IL1 Receptor Antagonist Inhibits Pancreatic Cancer Growth by Abrogating NF-κB Activation

Abstract

Constitutive NF-κB activation is identified in about 70% of pancreatic ductal adenocarcinoma (PDAC) cases and is required for oncogenic KRAS-induced PDAC development in mouse models. We sought to determine whether targeting IL-1α pathway would inhibit NF-κB activity and thus suppress PDAC cell growth. We determined whether anakinra, a human IL-1 receptor (rhIL-1R) antagonist, inhibited NF-κB activation. Assays for cell proliferation, migration, and invasion were performed with rhIL-1R antagonist using the human PDAC cell lines AsPc1, Colo357, MiaPaCa-2, and HPNE/K-ras(G12V)/p16sh. In vivo NF-κB activation-dependent tumorigenesis was assayed using an orthotopic nude mouse model (n = 20, 5 per group) treated with a combination of gemcitabine and rhIL-1RA. rhIL-1R antagonist treatment led to a significant decrease in NF-κB activity. PDAC cells treated with rhIL-1R antagonist plus gemcitabine reduced proliferation, migration, and invasion as compared with single gemcitabine treatment.
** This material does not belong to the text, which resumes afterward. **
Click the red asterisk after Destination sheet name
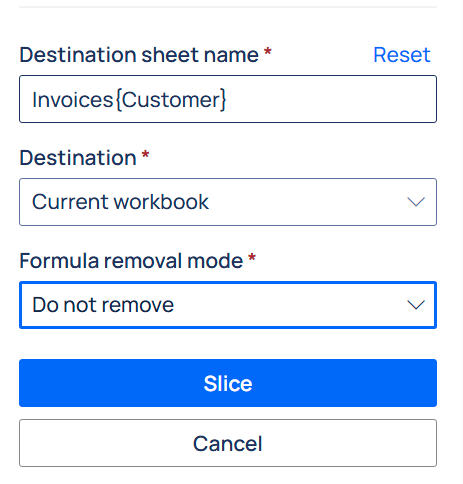click(268, 52)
In nude mice, rhIL-1R antagonist plus gemcitabine significantly reduced the tumor burden (gemcitabine plus rhIL-1RA vs. control, P = 0.014). We found that anakinra, an FDA-approved drug that inhibits IL-1 receptor (IL-1R), when given with or without gemcitabine, can reduce tumor growth by inhibiting IL1α-induced NF-κB activity; this result suggests that it is a useful therapeutic approach for PDAC.